Assigned task:
When the string "computer" occurs in a line of the records, show that line.

Stored data entries
"""

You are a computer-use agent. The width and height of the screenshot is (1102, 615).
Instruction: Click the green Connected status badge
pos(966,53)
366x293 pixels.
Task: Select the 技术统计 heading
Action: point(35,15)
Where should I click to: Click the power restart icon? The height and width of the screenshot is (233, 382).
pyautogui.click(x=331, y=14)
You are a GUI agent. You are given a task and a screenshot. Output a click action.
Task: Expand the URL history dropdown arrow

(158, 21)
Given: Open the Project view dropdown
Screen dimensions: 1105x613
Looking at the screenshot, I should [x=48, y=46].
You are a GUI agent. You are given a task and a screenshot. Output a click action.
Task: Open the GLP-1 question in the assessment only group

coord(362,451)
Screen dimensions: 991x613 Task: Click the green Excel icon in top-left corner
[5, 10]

"""
"""

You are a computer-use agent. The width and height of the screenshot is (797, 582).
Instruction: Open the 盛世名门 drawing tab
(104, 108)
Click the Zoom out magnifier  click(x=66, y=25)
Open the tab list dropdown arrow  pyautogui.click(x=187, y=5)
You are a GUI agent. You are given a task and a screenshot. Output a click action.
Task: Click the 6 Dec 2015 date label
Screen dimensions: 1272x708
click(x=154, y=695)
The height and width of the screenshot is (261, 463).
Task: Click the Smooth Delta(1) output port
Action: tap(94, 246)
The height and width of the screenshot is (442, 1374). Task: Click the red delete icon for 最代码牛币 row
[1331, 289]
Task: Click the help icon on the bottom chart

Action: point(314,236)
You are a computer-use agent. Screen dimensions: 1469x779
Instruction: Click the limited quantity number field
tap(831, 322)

"""

Answer:
You are a computer-use agent. The width and height of the screenshot is (1102, 615).
You are a computer-use agent. The width and height of the screenshot is (797, 582).
You are a computer-use agent. Screen dimensions: 1469x779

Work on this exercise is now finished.